___ RECORDS FOR THE EXERCISE ___
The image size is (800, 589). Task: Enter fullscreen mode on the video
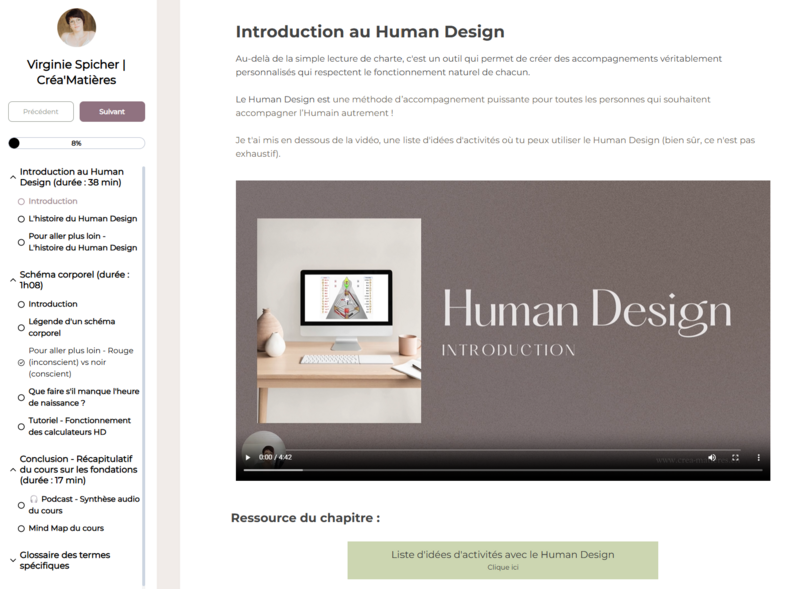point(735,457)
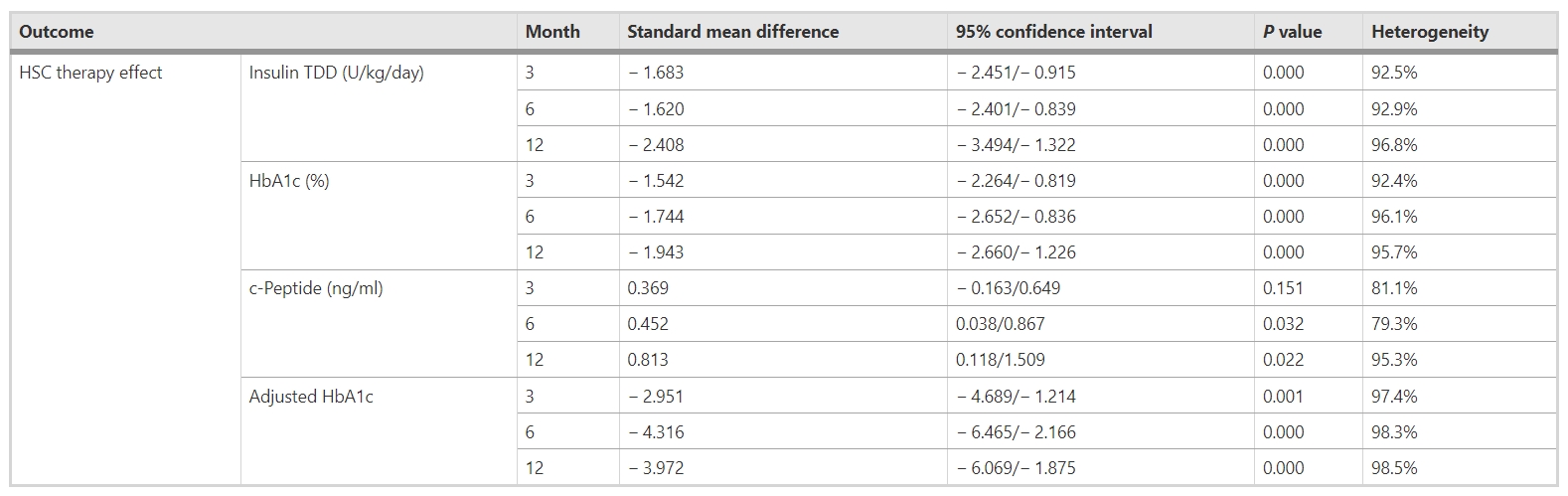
___
___ RECORDS FOR THE EXERCISE ___
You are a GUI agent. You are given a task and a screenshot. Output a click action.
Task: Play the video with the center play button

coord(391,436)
___
___ RECORDS FOR THE EXERCISE ___
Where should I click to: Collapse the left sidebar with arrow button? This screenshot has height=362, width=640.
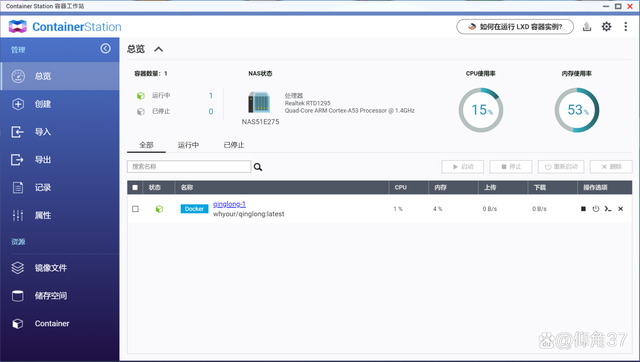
___
TASK REQUIREMENTS>
Show every line in the entries above that contains the string "screenshot".

OUTPUT FOR THIS TASK>
You are a GUI agent. You are given a task and a screenshot. Output a click action.
Where should I click to: Collapse the left sidebar with arrow button? This screenshot has height=362, width=640.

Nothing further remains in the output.